PROBLEM REQUIREMENTS: Which lines below include the string "screenshot"? Please show each one.

RECORDS:
- Opening Delimiter -

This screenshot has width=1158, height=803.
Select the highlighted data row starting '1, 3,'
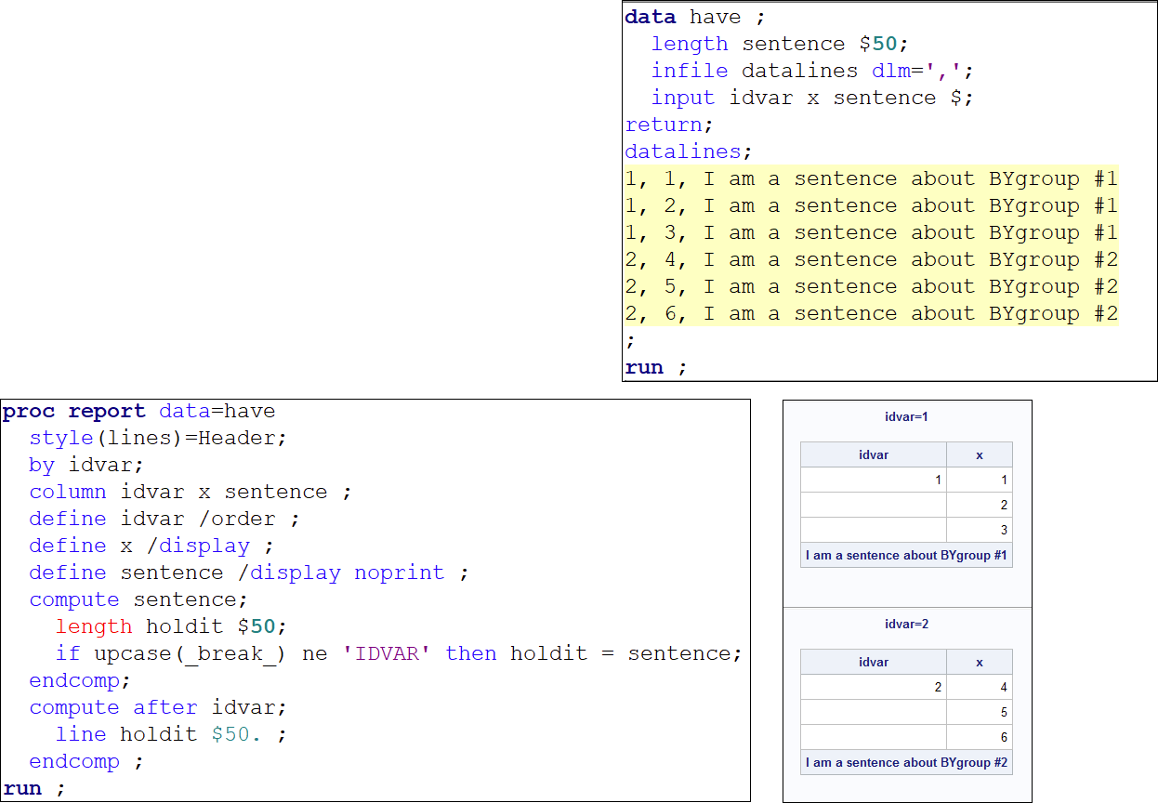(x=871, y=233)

- Closing Delimiter -
- Opening Delimiter -

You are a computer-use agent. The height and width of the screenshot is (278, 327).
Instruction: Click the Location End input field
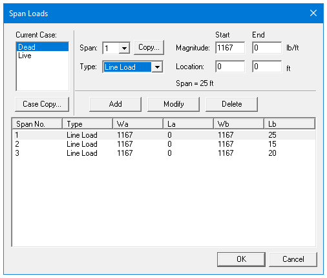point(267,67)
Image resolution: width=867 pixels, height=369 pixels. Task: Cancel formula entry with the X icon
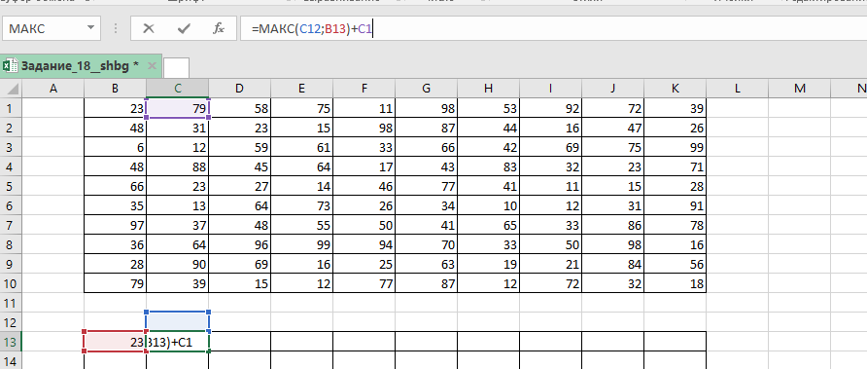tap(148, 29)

- Closing Delimiter -
- Opening Delimiter -

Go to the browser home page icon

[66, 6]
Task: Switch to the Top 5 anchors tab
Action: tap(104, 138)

- Closing Delimiter -

YOUR RESPONSE:
This screenshot has width=1158, height=803.
You are a computer-use agent. The height and width of the screenshot is (278, 327).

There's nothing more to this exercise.